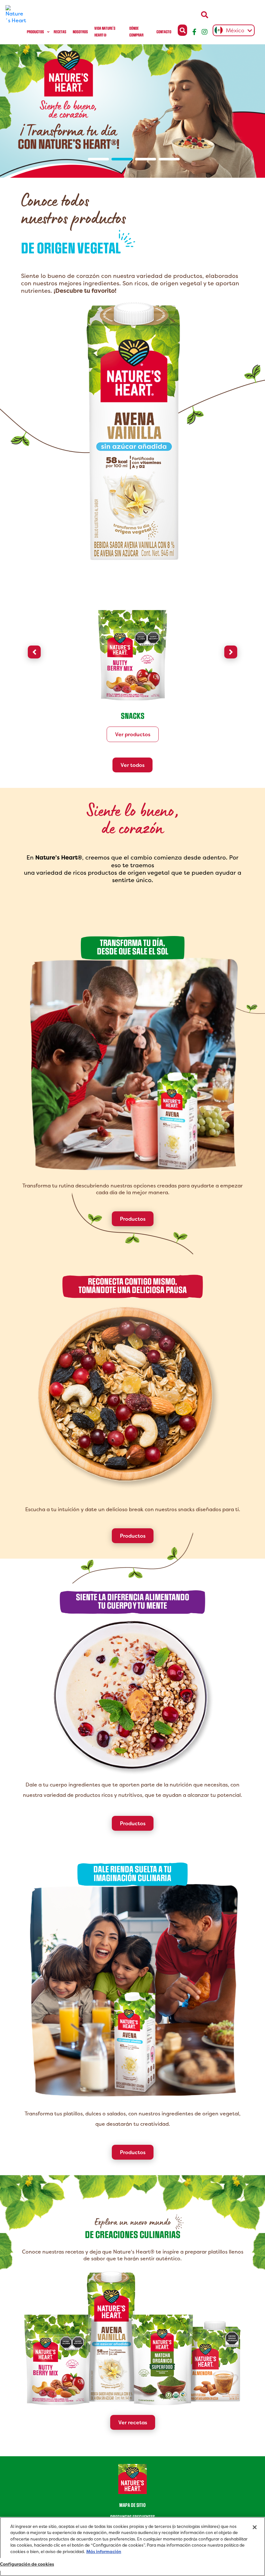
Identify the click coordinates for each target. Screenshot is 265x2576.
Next (230, 652)
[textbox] (232, 31)
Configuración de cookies (27, 2564)
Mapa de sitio (132, 2505)
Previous (34, 652)
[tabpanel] (132, 111)
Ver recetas (132, 2422)
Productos (35, 32)
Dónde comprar (136, 32)
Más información (103, 2551)
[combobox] (232, 30)
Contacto (163, 32)
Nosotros (80, 32)
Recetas (60, 32)
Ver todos (132, 765)
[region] (132, 2546)
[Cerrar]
——
» About this exercise
Would you write out all of the records exactly, omitting the pictures?

» Exercise result
Identify the click coordinates for each target. Screenshot is 265x2576.
Next (230, 652)
[textbox] (232, 31)
Configuración de cookies (27, 2564)
Mapa de sitio (132, 2505)
Previous (34, 652)
[tabpanel] (132, 111)
Ver recetas (132, 2422)
Productos (35, 32)
Dónde comprar (136, 32)
Más información (103, 2551)
[combobox] (232, 30)
Contacto (163, 32)
Nosotros (80, 32)
Recetas (60, 32)
Ver todos (132, 765)
[region] (132, 2546)
[Cerrar]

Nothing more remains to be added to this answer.